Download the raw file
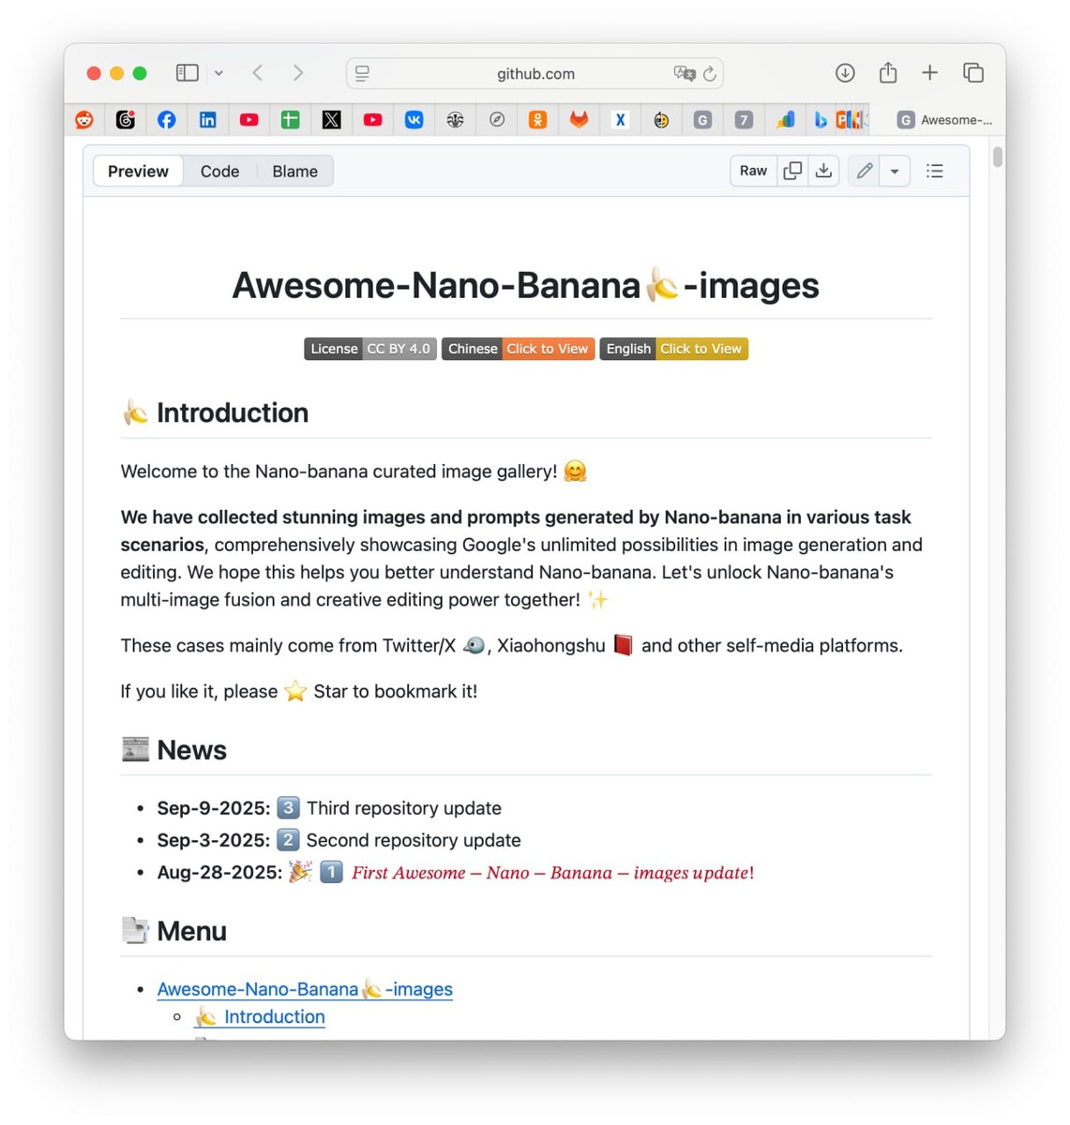The width and height of the screenshot is (1070, 1125). 823,171
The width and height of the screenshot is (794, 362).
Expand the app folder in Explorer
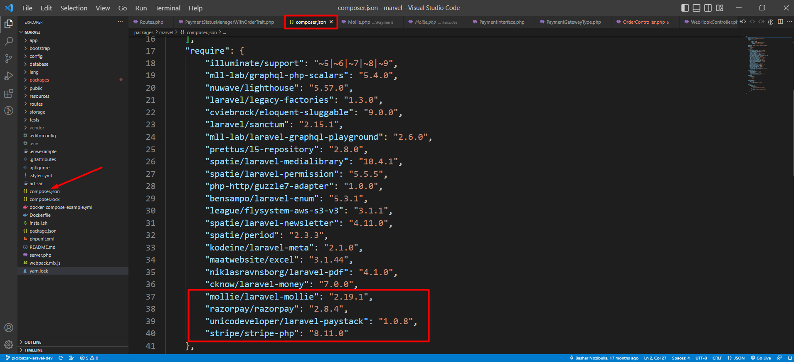[x=33, y=40]
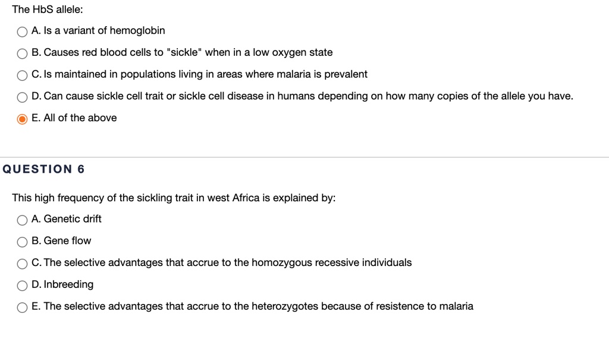Viewport: 609px width, 342px height.
Task: Click the 'E. All of the above' text label
Action: point(74,118)
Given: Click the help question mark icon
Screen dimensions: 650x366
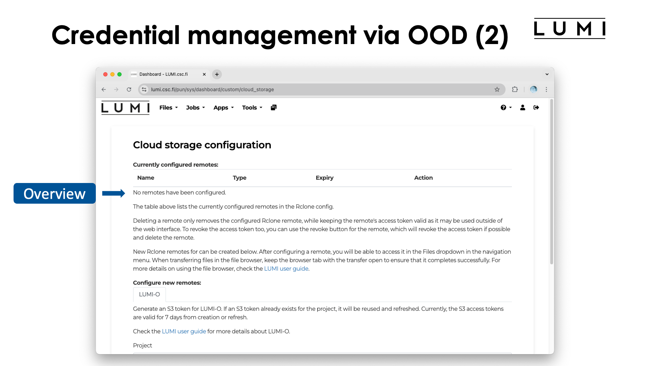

Exercise: Copy out every line of the listing above word for word, and leave out the pictures.

Response below:
Download the raw file
The width and height of the screenshot is (1070, 1125). 823,171
The width and height of the screenshot is (794, 362).
Expand the app folder in Explorer
[x=33, y=40]
Viewport: 609px width, 342px height.
Task: Click the 'E. All of the above' text label
Action: point(74,118)
Given: Click the help question mark icon
Screen dimensions: 650x366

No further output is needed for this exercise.